## WORK INSTRUCTIONS
Print, exactly as they stand, the lines below from the one that has "Given: Click the Bundeskriminalamt logo" to the one that has "The image size is (848, 459).", inclusive, leaving out the pictures.

** DATA FOR PROCESSING follows **

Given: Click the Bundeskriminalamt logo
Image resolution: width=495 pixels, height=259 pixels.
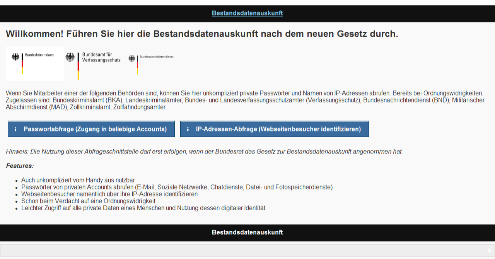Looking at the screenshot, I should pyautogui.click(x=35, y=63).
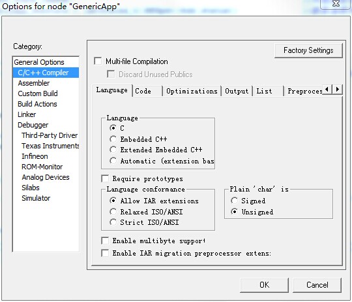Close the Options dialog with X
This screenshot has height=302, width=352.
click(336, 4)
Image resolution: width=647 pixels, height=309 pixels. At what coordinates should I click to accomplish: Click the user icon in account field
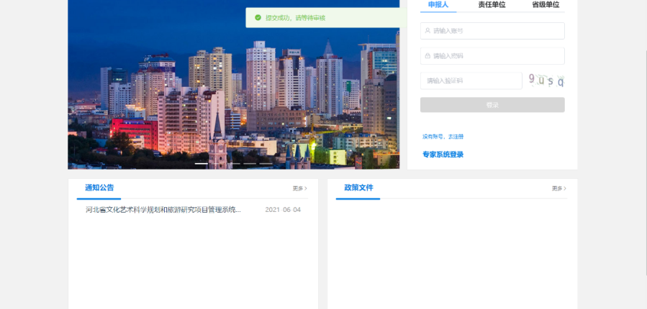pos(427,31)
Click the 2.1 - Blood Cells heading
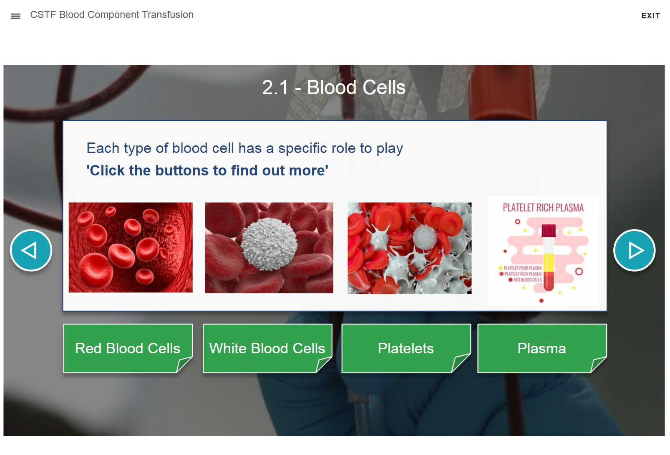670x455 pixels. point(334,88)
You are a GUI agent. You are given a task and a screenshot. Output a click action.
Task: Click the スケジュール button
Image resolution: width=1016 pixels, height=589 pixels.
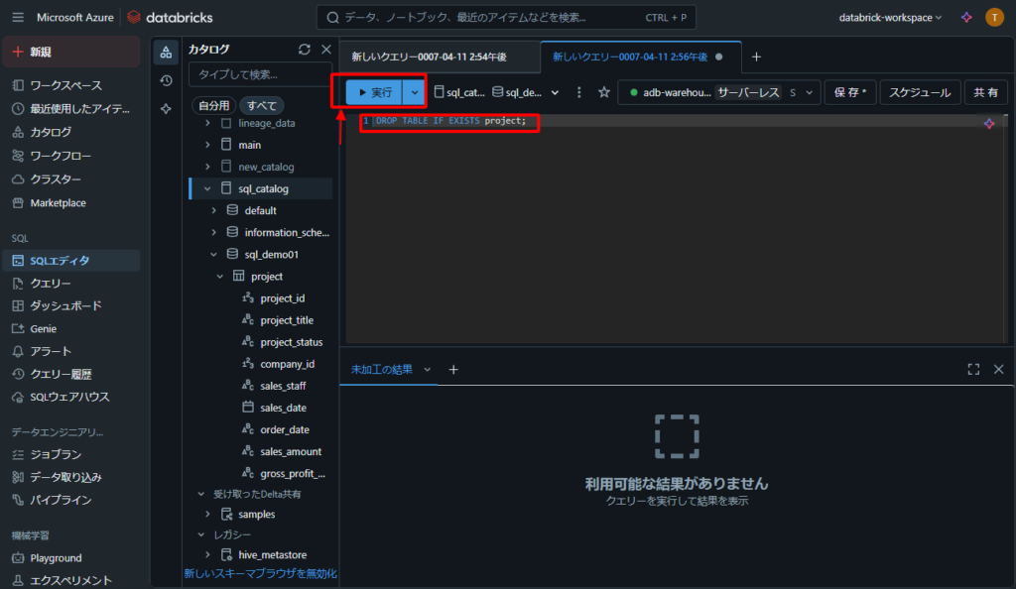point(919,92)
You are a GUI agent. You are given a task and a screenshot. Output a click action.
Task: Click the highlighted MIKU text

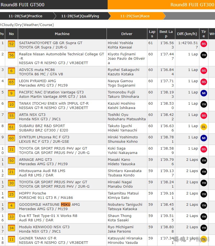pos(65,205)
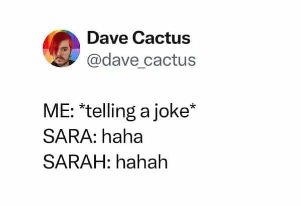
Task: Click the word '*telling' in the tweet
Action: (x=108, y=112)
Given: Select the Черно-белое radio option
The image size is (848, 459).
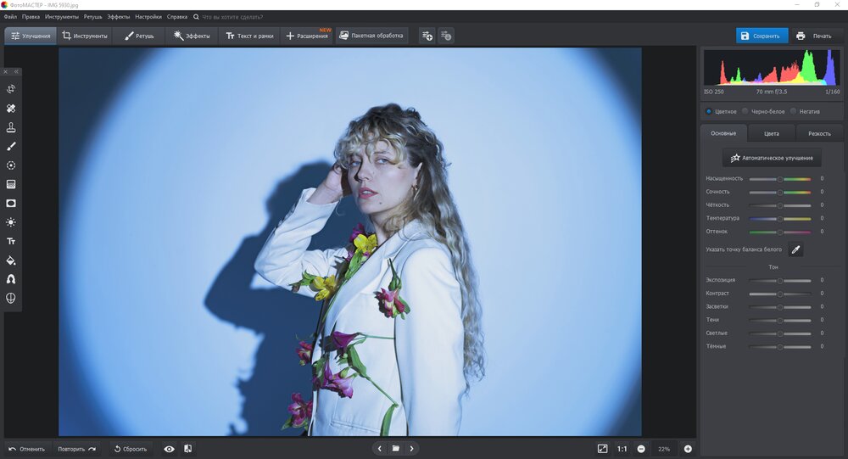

** End of DATA FOR PROCESSING **
** DATA FOR PROCESSING follows **

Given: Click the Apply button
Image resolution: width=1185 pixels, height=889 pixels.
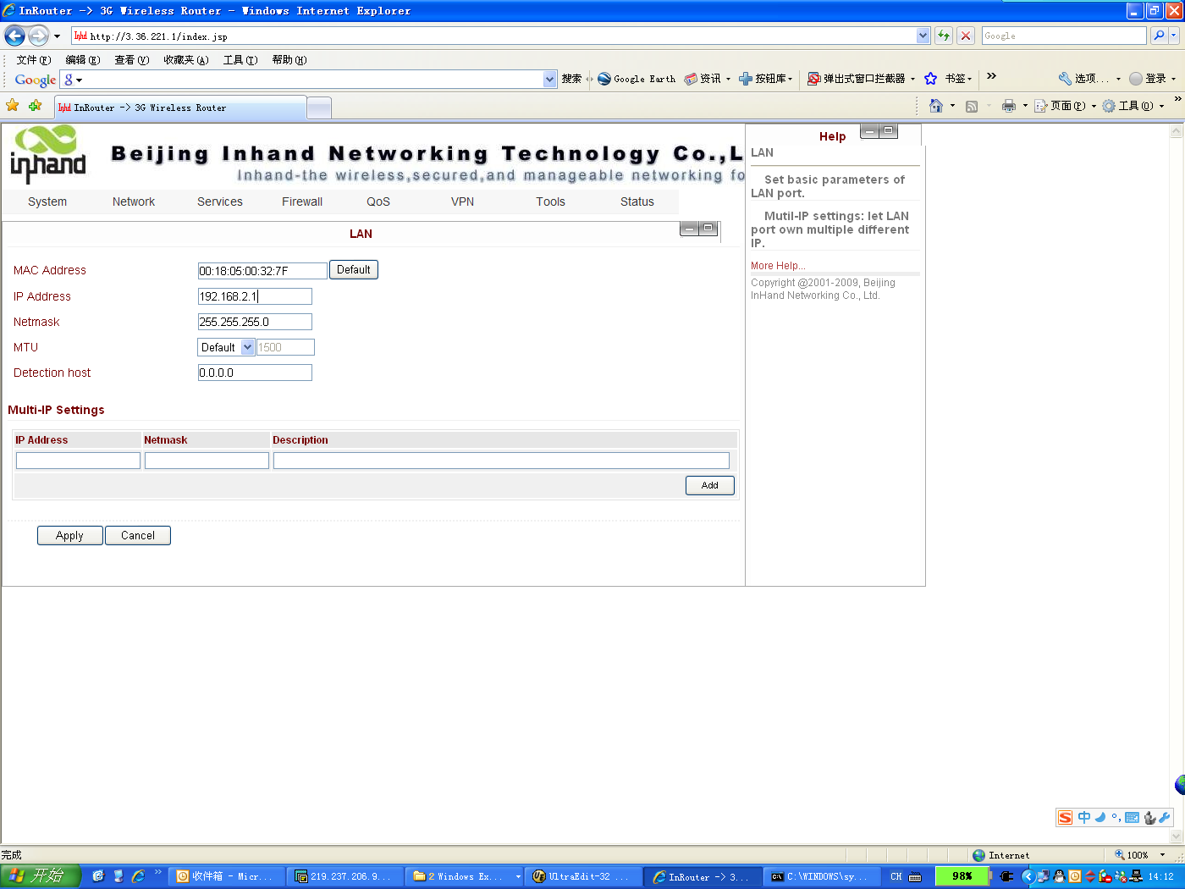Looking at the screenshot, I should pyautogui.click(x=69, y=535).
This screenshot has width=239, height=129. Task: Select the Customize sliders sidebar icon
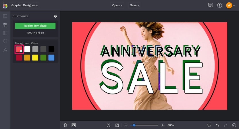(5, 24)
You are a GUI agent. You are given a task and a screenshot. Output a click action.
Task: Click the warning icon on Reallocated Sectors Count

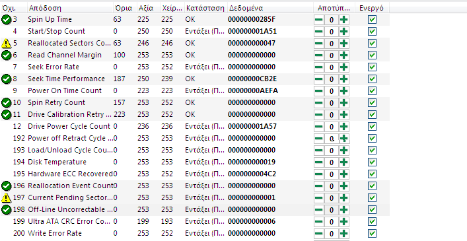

** End of DATA FOR PROCESSING **

## ANSWER BOX
Given: Click the Bundeskriminalamt logo
Image resolution: width=495 pixels, height=259 pixels.
Looking at the screenshot, I should pyautogui.click(x=35, y=63).
Close the Options dialog with X
This screenshot has height=302, width=352.
click(336, 4)
Image resolution: width=647 pixels, height=309 pixels. At what coordinates should I click to accomplish: Click the user icon in account field
pos(427,31)
Click the 2.1 - Blood Cells heading
670x455 pixels. point(334,88)
You are a GUI agent. You are given a task and a screenshot. Output a click action.
Task: Click the スケジュール button
Image resolution: width=1016 pixels, height=589 pixels.
point(919,92)
You are a GUI agent. You are given a task and a screenshot. Output a click action.
Task: Click the highlighted MIKU text

pos(65,205)
Task: Click the word '*telling' in the tweet
Action: (x=108, y=112)
Given: Select the Черно-белое radio option
The image size is (848, 459).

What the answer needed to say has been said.